Yeah I was fine.. but today, I did actually freak out and go to the hospital. Actually called an ambulance.
After over a week straight of shooting coke and going through over a half ounce easy, I did over 5 grams last night. Now, no, its not high heat or whatever, yes its cut. When I first started .05 to .1 would do me good; the rush, the taste in the throat, the slight nausea, the overall omg whoa amazing i need to lay and roll around feeling.. same guy, same stuff.. I was doing a half gram per shot to get that feeling. When I made this thread it was because the nausea was so damn extreme unlike I had felt.. yes, iv coke noob. Now semi vet I suppose.
Last shot was massive (.6~irrc), but still didnt quite do it, and chasing that dragon of sorts I had about .3 left and knew itd be useless to do it on its own so quickly shot that too.. hoping, just hoping, desperately. bad idea. My foot swelled up on me and the only thing I could think was travelling blood clot from too many slams in the same veins, deep vein thrombosis, limb loss, embolism, death.. fuck I was fucked. Heart rate was near 180 when the ambulance got me, I was incoherent, couldn't think straight, was sweating profusely, tremors, couldn't feel my hands or feet.. couldn't make up my mind about what to do I was in such a stupor. There was nothing enjoyable about this. I don't know how long I spent trying to decide to try to take the subway while sweating buckets, eyes as a saucer, clearly knackered beyond belief, calling a cab, or the ambulance. Either way I had to go out in public.. I live near a bar and its patio weather so I didn't want to wait for a cab there.. didn't want the ambulance coming directly to me.. I ended up going around a block and then called. Still had to walk by people.. the most embarassing feeling of my entire life.
Well, turns out the swelling of my foot was just random, and all I really needed was a benzo, which I had run out of. And the hospital didn't even give me any, they made me ride it out. This binge fucked me hard, I probably cried for two hours I straight up thought i was going to lose my foot or an arm or so on and so forth, not to mention how I basically have to make an excuse to skip work because my arms are trashed and theres no god damn way I can show them.. and its 30 degrees all week now. I guess I trashed my serotonin system too in some way. Just in the worst of spots. What the fuck did I do to myself. What the fuck is wrong with my life that I would do this. No one to call in the hospital, only person I could think to call was my therapist

Theres a lot more behind it all really but today was a bit of a wake up call.
At least I can't fucking afford this habit.. it's only because of a tax refund splurge that I did what I did and just bought ball after ball..
I've learned my lesson to say the least. Were it not for my foot swelling up I probably would have manned up and would have just rode it down somehow (it took about 4 hours for my heart rate to stabilize).. but man, god only knows. Read the IV safety threads on here. Every little IV HR fuck up will lead to limb death and loss at best. Knackered. I also learned once again that the human body is one fucking resilient mother fucker.

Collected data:
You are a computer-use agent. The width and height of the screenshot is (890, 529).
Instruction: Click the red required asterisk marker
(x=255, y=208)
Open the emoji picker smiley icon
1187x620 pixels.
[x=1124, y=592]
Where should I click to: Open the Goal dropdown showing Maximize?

Your tasks:
(A) According to the post about the cocaine binge, what was the heart rate when the ambulance arrived?
(B) In the post about the cocaine binge, copy the passage that opens with the words containing "Theres a lot" and closes with "ball after ball..".

Answers per task:
(A) Near 180.

(B)
Theres a lot more behind it all really but today was a bit of a wake up call.
At least I can't fucking afford this habit.. it's only because of a tax refund splurge that I did what I did and just bought ball after ball..